Afraid to say I think this company is one to avoid.

I ordered my PID to be delivered on the 2nd August.

After 1 going missing in the post, I eventually got hold of The owner (Jan) and he sent another one out. (I paid an extra 20 euros for recorded delivery)

This replacement seems to be faulty and I have sent 4 emails to try and get another replacement sent out.

2 weeks after my first email, I am still waiting a reply.

I understand he is a sole trader but this kind of aftersales is unworkable.

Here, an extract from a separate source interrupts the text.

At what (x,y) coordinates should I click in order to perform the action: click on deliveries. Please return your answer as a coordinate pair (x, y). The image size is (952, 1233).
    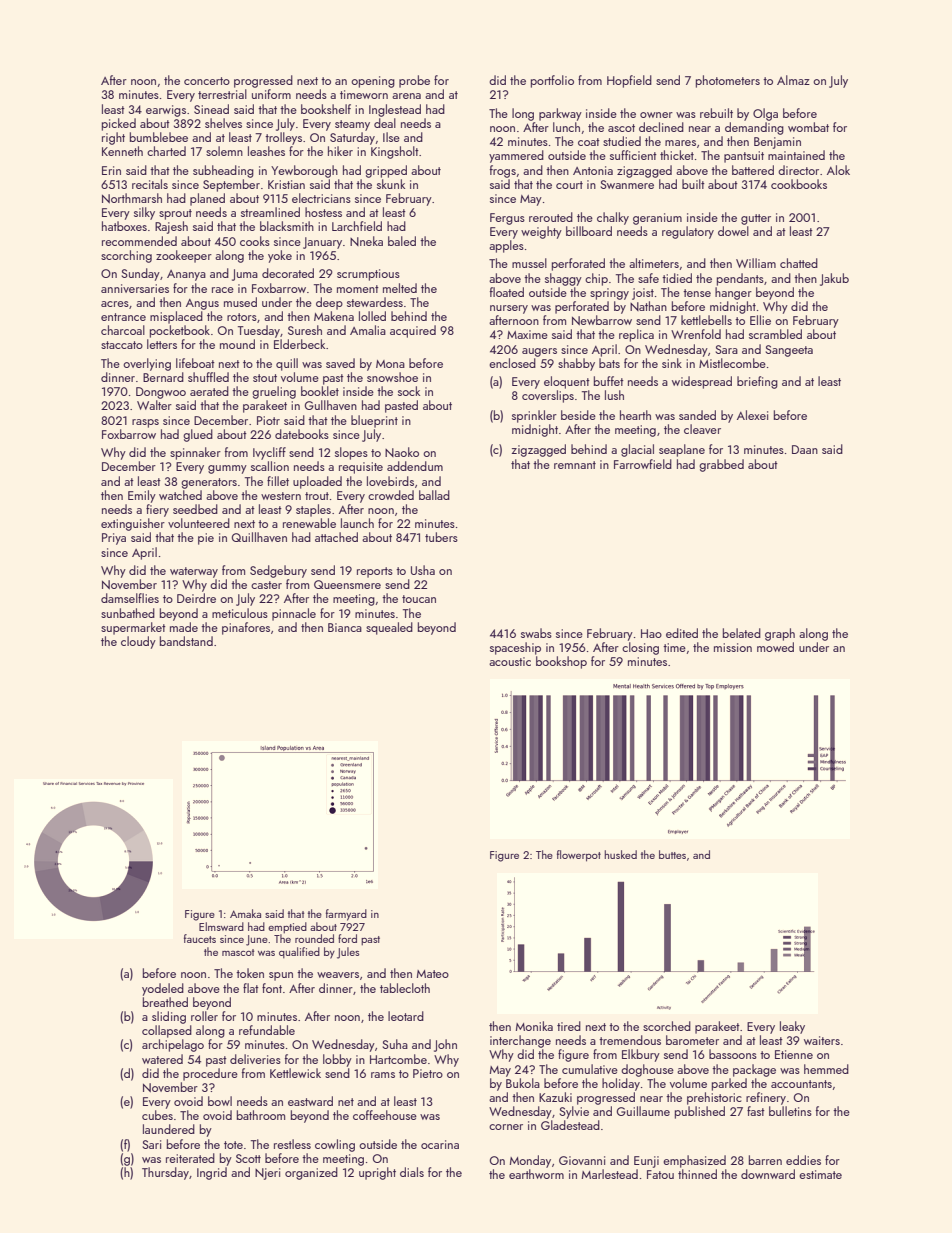
    Looking at the image, I should click on (255, 1059).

Shame as I think the product is a very clever idea and I would rather have it working!!


----------



## liquidmonkey2000 (Oct 4, 2010)

I think this is the nature of this sort of business. It can be hard to get hold of Jan, I suspect this is more of a hobby than a business. As you say when it works it is a rather clever bit of kit and a lot cheaper than the Auber alternatives. So you either have to live with the sporadic aftersales (he is pretty good once you succeed in contacting him) or you find an alternative. At the moment I still live in hope that my second failed MeCoffee will be replaced by a completely reliable one.


----------



## Stanic (Dec 12, 2015)

crap! I feel for you..I had no issues with it in 1,5 years and it is a perfect solution in my view (no drilling, smartphone/PC setup and monitoring)


----------



## RobW (Dec 24, 2017)

My PID didn't arrive for 2 weeks. I sent an email with no response and then it magically arrived a couple of days later. Sent an email asking for advice on installation and no response after several days.

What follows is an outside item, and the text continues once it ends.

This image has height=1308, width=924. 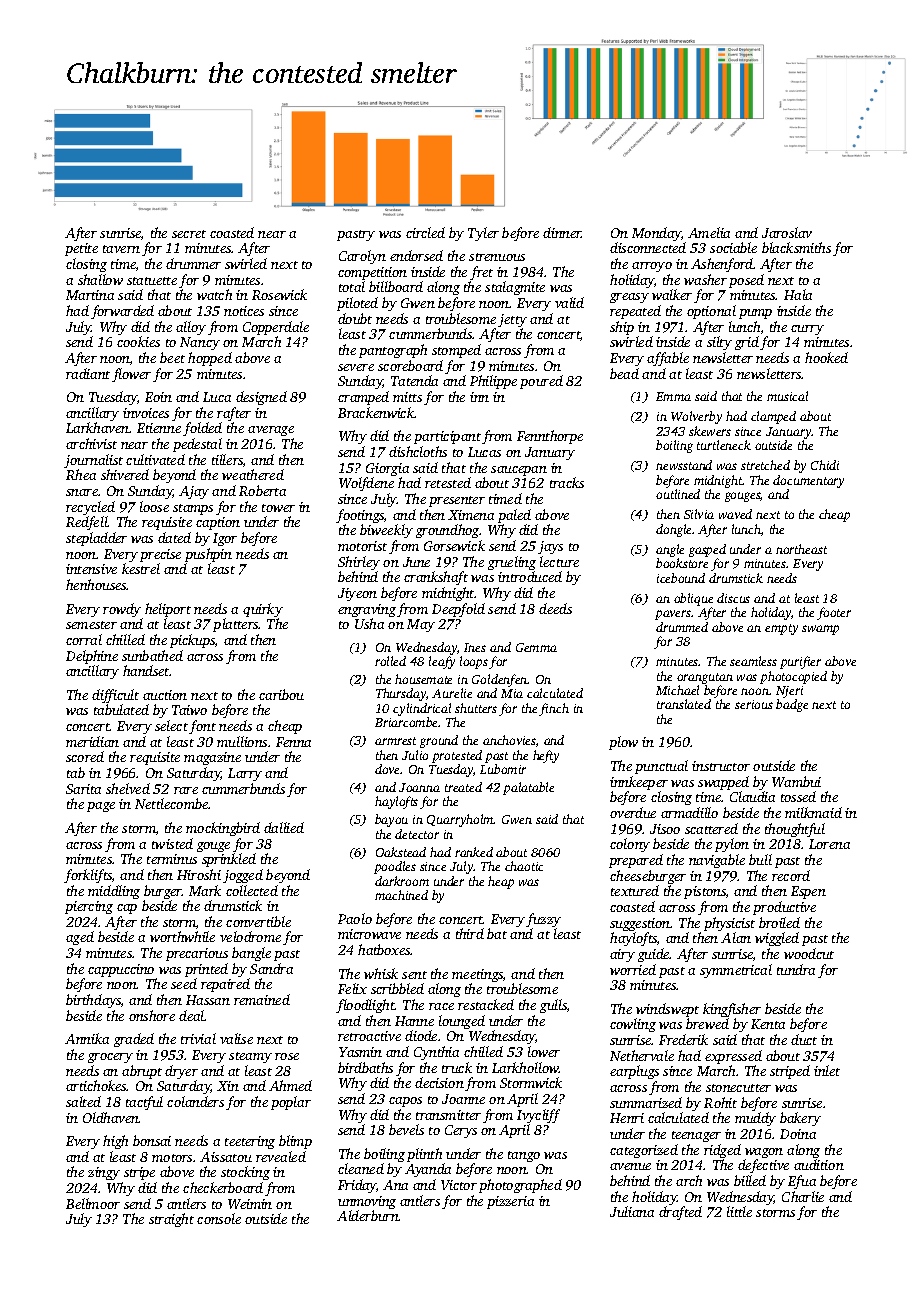 I want to click on magazine, so click(x=212, y=758).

Installation instructions could be better - pictures would help - but I now have it installed and it functions well. I just hope it doesn't break as I wouldn't have much confidence in getting assistance. A real shame as it is a great idea.


----------



## ImthatGuy (Dec 4, 2015)

It's a shame - I've had mine for a couple of years now and I wouldn't be without it. Works well, and was (I found) pretty easy to install). Not to mention quite a bit cheaper than the alternatives.

But - it's clear that the support is patchy. My personal experience has been OK, but that of others obviously hasn't been. I'd really like them to sort this out, because there's a demand for this that could work well for them.


----------



## chris_the_glove (Apr 12, 2018)

Yep, got to say, have had mine for a couple of years and it's been great.. the iOS app is crap and won't ever connect.. but android works like a charm


----------